The LLMOps loop
The lifecycle that closes the reliability gap: evaluate, deploy, observe, improve — and why it's a loop, not a launch.
Traditional software ships on a line: build → test → deploy → done. AI features run on a loop, because the four gap-sources from the last lesson never stop operating. LLMOps is that loop, and the whole course is one turn around it.
┌──────────────────────────────────────────────┐
▼ │
EVALUATE ──▶ DEPLOY ──▶ OBSERVE ──▶ IMPROVE ──────────┘
(does it (ship a (what's (fix, informed by
work? on version, actually real failures →
what set?) gated) happening?) new eval cases)
Every real failure in OBSERVE becomes a case in EVALUATE.
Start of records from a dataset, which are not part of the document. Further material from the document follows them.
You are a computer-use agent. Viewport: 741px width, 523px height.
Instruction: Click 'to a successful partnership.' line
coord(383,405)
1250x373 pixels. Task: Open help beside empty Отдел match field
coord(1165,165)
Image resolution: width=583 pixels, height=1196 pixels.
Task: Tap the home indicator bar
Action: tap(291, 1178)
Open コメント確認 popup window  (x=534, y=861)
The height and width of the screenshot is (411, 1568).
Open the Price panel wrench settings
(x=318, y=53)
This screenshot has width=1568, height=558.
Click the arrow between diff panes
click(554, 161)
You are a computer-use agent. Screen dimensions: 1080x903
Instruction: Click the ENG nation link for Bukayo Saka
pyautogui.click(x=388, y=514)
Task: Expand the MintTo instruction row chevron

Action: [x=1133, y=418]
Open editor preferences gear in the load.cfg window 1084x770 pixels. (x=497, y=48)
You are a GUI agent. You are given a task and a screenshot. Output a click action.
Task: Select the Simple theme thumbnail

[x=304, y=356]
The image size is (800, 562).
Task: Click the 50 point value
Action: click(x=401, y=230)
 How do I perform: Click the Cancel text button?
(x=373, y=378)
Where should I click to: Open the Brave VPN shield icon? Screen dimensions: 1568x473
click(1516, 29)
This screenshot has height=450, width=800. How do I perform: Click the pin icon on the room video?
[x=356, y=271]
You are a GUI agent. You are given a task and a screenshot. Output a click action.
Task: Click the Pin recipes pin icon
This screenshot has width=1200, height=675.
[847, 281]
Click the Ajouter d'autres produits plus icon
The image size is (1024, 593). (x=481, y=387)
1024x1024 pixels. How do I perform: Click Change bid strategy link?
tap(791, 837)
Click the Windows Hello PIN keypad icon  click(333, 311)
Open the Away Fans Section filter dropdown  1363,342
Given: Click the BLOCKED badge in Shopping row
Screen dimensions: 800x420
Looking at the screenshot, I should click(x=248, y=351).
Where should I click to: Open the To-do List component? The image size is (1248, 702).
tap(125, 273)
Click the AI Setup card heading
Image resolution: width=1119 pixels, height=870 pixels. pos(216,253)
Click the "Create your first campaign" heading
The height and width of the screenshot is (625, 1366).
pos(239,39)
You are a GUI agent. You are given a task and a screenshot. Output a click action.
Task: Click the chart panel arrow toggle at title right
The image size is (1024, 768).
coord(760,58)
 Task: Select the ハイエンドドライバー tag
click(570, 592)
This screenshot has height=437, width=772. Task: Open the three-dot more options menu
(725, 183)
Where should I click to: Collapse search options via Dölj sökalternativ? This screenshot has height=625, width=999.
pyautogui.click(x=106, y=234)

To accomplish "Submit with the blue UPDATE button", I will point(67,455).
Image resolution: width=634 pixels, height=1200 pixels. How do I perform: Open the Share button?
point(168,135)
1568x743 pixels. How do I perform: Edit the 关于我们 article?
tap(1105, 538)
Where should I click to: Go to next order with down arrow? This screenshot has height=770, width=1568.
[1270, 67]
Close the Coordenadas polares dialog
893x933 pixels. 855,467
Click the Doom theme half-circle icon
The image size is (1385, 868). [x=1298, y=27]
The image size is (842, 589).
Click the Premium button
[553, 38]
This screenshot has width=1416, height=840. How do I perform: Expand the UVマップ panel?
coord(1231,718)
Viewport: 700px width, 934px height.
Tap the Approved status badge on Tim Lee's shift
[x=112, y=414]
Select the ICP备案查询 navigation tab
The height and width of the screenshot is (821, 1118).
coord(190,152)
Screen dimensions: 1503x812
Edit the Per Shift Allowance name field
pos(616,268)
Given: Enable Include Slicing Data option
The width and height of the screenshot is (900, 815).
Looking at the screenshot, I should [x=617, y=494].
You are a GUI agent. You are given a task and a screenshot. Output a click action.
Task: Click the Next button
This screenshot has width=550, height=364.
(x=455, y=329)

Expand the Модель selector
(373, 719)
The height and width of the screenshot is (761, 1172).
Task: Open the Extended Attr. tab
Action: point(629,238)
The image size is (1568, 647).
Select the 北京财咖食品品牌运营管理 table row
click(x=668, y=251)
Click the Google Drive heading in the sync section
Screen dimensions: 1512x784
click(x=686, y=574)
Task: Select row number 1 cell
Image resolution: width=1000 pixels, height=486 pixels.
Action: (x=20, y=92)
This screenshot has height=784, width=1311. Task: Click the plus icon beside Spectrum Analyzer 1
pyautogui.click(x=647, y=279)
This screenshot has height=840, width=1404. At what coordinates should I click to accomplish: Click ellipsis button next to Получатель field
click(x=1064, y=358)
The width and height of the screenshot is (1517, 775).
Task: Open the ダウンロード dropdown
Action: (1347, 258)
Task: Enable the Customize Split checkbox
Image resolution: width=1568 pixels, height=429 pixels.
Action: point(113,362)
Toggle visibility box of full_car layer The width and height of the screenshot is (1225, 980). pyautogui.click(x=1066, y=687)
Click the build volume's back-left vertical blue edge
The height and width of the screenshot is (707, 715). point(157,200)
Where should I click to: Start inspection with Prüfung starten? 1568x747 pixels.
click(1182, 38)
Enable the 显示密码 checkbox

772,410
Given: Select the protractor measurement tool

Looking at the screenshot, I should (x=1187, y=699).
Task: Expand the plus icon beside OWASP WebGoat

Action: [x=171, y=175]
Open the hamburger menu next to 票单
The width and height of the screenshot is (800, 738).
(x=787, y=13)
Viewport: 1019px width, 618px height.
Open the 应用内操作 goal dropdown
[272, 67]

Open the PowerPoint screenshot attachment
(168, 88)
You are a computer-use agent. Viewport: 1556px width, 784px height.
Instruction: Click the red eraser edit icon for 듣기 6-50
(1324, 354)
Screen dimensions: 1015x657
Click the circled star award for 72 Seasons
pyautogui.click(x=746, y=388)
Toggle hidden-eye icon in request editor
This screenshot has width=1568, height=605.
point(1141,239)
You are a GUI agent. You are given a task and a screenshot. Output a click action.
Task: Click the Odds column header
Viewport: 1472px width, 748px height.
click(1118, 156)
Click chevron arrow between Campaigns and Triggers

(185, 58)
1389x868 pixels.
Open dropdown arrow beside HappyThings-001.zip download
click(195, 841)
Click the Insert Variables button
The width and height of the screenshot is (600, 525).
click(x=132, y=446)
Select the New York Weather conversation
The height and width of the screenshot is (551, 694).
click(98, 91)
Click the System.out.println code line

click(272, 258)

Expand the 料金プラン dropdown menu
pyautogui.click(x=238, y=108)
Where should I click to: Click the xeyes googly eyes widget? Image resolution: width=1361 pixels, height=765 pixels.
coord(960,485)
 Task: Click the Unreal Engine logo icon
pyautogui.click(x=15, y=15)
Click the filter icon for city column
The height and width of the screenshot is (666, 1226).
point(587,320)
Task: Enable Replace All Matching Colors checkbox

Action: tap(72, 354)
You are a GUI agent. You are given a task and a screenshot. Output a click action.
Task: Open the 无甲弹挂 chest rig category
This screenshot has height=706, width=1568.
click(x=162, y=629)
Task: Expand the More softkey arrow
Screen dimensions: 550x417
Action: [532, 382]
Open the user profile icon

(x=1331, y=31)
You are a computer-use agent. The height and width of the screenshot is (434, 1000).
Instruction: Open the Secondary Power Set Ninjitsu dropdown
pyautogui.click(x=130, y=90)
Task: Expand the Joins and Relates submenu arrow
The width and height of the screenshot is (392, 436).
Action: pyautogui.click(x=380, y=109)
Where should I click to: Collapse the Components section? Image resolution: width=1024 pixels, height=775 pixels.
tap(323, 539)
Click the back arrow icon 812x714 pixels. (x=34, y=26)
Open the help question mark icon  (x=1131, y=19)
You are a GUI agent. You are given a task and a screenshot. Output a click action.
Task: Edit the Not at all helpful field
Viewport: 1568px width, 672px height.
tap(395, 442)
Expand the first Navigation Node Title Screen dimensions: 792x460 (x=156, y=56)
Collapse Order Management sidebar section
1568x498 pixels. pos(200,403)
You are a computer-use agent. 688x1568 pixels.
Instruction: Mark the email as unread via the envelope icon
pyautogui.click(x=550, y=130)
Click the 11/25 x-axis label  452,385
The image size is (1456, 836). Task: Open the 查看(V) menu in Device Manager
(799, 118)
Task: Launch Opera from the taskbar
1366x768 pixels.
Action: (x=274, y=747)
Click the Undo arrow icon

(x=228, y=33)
The loop tightens over time — or the feature rots.The four stations
- Evaluate — measure quality against a golden set before shipping. You know this from three courses; LLMOps makes it continuous and automated (Module 2).
- Deploy — ship a specific, versioned configuration behind a gate, with the ability to roll back. Not 'update the prompt in production' — a controlled release (Module 4).
- Observe — capture what actually happens on real traffic: traces, metrics, failures. Not 'is it up' but 'is it right, fast, and affordable' (Module 3).
- Improve — feed real failures back into the eval set, fix, re-evaluate, redeploy. The failures you find in production are the test cases you were missing.
Why it must be a loop
A launch is a snapshot; the reliability gap is a moving target. Model updates, corpus growth, and shifting user behavior guarantee that a system correct at launch drifts out of correctness — silently. The loop is what converts that inevitability from 'we found out when a customer complained' into 'our Tuesday eval run caught it and the gate held.' Teams with the loop improve every week and know they're improving; teams without it ship once and slowly degrade in the dark.
Every 'run the golden set, read the flips, ship or revert' cycle from the prior courses was one hand-cranked turn of this loop. LLMOps is the discipline and tooling that makes it turn automatically, continuously, and across a whole team — so it keeps turning after you've moved on to the next feature.